QD Kite (JPEG 19k): The QD kite was inspired by the TimeStar and my wife and daughter's newfound love of kite flying. I was wondering if any of you aerodynamic experts could tell me if it will fly before I bother to build it. It is already flying in my imagination as a concept that should be employed in Synergetics.

VE in TimeStar Tetra (JPEG 25k): This image shows one tetrahedron positioned inside the pentagonal dodecahedron as it would be (along with 4 others) to form the TimeStar. Inside the tetra, concentrically, are the octahedron and VE (vector equilibrium). This image will help in understanding the one which follows.

The idea for the following image came from Gerald de Jong (see Tensegrity Jitterbug section):
TimeStarVE (JPEG 29k): This is the VE in the above image duplicated and rotated at 72 degree intervals like the tetra would be in the TimeStar. The VEs share great circles.
According to Gerald, "since this represents the combination of five IVM's, and they are also showing some *harmony*, we may indeed be approaching the least common multiple of all the regular polyhedra, and with it the most generalized coordinate system which grabs tets, octas, and icosas!" Stay tuned for further developments as this idea evolves.

The following movie shows the above TimeStarVE spinning on an axis. It is much easier to see the 5-point and 6-point stars which make up the surface of the form.
TimeStarVE spinning (Quicktime movie 147K): Note how the hexagonal planes of the VEs (20 in all) double up and form what Gerald termed as 10 "funky great circles" which are shared by the VE and icosa.

TenseJit_TimeStar movie (Quicktime movie 571K): Integrates Gerald de Jong's Tensegrity Jitterbug with the TimeStar concept.
In the TenseJit_Timestar movie, as the tetra cycles positive/negative(see tensejit_cell.MOV in the Tensegrity Jitterbug section), the cube cell rotates 72 degrees so that the negative tetra is in a new timestar position.

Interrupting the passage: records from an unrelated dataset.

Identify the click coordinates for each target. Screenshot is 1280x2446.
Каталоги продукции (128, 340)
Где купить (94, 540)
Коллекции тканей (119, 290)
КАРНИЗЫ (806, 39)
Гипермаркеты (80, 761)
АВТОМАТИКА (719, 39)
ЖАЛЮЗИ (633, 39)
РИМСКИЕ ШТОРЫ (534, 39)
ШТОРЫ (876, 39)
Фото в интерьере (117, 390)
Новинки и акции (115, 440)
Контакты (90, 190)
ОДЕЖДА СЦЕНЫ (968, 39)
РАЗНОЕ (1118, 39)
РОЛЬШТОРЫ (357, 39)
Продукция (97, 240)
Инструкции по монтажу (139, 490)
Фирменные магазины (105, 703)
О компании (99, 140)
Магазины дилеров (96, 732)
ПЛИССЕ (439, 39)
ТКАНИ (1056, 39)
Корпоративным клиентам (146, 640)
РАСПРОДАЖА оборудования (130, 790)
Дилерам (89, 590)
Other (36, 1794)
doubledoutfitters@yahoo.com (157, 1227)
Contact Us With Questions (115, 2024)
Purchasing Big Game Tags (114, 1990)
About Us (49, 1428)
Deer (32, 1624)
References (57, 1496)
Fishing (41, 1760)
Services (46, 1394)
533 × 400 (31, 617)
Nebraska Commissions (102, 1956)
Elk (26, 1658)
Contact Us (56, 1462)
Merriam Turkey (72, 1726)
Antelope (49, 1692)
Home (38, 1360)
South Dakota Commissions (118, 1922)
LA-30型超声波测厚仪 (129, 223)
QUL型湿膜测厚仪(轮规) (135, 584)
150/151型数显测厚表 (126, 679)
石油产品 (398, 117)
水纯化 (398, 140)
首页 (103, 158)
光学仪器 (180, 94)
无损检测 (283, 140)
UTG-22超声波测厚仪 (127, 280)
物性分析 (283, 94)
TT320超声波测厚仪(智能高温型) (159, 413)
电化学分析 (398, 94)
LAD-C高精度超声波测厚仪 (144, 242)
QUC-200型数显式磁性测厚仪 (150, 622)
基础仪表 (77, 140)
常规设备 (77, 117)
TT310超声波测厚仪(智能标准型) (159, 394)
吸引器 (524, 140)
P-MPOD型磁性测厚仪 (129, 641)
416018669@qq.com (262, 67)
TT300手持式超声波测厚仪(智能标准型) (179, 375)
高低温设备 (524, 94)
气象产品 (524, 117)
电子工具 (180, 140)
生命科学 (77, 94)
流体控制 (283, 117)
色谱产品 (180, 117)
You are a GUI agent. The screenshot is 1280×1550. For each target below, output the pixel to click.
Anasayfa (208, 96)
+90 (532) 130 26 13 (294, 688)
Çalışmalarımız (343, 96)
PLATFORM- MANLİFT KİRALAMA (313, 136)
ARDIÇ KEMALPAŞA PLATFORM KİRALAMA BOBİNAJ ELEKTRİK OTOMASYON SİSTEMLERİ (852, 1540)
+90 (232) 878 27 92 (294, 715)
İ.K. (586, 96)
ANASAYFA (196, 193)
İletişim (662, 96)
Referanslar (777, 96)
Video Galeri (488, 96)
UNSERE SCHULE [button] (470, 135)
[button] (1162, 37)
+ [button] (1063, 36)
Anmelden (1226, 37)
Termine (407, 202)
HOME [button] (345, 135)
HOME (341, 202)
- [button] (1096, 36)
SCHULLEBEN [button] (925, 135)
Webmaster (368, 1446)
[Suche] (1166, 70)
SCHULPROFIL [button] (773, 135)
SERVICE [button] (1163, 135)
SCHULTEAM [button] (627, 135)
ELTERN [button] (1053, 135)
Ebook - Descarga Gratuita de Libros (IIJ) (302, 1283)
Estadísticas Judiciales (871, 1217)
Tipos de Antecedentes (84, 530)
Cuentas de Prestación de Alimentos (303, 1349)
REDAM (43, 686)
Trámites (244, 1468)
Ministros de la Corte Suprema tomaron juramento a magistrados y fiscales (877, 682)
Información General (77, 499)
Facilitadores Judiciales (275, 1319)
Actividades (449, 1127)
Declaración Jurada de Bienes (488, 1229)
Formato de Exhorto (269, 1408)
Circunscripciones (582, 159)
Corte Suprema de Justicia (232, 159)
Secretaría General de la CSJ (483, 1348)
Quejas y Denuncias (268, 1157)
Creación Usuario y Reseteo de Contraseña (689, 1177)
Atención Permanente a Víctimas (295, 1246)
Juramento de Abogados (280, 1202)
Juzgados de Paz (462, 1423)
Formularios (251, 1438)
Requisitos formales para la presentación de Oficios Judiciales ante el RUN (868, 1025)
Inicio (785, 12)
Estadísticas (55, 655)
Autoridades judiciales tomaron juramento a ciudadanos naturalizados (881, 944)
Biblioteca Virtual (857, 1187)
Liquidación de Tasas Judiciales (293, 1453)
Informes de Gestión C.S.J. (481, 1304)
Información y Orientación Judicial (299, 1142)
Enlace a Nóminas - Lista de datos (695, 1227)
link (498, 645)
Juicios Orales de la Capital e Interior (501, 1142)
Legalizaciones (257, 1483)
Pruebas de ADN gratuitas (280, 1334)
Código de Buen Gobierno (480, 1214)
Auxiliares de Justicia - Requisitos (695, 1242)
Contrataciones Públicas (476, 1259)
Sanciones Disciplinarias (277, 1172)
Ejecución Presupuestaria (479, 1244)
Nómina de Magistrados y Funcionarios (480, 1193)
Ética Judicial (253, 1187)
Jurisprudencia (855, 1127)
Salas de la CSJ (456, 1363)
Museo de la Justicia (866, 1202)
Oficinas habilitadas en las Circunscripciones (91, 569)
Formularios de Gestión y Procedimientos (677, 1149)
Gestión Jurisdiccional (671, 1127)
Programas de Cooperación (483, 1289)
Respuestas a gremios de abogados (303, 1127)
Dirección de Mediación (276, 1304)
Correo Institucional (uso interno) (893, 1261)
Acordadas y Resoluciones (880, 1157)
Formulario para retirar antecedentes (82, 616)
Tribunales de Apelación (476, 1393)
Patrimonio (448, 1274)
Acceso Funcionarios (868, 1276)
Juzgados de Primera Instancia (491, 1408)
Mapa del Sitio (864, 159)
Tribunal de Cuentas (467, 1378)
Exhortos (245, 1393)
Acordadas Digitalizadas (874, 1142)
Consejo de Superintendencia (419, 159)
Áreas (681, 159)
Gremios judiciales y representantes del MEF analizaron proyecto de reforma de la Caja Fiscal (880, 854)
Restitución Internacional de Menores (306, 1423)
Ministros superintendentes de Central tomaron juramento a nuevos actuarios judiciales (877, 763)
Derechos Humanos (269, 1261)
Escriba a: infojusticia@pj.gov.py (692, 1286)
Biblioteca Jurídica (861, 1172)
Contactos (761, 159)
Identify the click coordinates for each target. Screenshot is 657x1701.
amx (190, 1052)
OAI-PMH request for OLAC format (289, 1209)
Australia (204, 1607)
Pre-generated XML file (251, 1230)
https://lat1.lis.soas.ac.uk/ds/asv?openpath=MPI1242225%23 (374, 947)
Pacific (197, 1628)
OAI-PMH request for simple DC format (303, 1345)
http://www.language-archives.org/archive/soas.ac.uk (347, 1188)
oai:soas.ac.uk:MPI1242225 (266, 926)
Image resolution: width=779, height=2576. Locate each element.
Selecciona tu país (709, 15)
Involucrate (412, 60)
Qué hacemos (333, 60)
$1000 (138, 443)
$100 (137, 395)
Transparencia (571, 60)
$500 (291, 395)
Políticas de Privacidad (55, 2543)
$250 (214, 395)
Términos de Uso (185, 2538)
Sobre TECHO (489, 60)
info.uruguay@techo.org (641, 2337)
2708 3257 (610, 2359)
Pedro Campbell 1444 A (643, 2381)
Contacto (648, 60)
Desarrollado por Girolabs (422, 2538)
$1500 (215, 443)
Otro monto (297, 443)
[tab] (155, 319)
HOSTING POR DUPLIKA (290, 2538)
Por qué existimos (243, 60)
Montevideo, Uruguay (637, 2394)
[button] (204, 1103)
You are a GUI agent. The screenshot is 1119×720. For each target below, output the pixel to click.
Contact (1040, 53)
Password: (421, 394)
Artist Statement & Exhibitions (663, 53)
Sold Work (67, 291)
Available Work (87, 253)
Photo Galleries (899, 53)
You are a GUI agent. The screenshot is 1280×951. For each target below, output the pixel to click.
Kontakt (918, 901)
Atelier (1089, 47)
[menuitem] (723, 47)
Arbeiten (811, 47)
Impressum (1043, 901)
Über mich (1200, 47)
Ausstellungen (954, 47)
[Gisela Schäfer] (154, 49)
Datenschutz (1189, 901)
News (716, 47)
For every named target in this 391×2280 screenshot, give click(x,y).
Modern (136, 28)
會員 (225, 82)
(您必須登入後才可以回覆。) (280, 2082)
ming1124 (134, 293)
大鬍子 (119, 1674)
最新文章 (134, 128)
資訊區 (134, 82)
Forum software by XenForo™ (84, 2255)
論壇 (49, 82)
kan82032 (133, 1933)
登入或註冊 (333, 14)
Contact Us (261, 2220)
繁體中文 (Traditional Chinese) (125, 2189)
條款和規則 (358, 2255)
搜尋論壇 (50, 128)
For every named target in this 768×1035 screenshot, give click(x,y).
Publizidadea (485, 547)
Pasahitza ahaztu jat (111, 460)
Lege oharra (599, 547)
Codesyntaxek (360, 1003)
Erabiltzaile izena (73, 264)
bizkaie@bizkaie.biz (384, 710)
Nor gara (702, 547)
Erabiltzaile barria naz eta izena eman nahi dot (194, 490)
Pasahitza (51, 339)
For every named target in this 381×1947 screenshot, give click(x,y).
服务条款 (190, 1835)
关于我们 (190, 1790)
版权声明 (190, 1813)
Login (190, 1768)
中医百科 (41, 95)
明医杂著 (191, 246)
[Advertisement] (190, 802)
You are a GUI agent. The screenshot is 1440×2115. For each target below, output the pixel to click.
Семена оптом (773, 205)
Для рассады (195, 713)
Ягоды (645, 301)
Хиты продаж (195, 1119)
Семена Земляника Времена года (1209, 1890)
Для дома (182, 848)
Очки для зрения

As the cube cell continues to rotate on the pent dodeca central axis (axis through the center of 2 opposing pent dodeca faces) the tetra within assumes all of the 5 timestar tetra positions in the first (360 degree) rotation then cycles negative/positive in the next (360 degree) rotation also forming all 5 timestar tetra positions.
The full cycle is 720 degreees and 10 different tetrahedra are formed in the process. These 10 tetra are probably related to the 10 tetra which comprise a full spiral in the tetrahelix.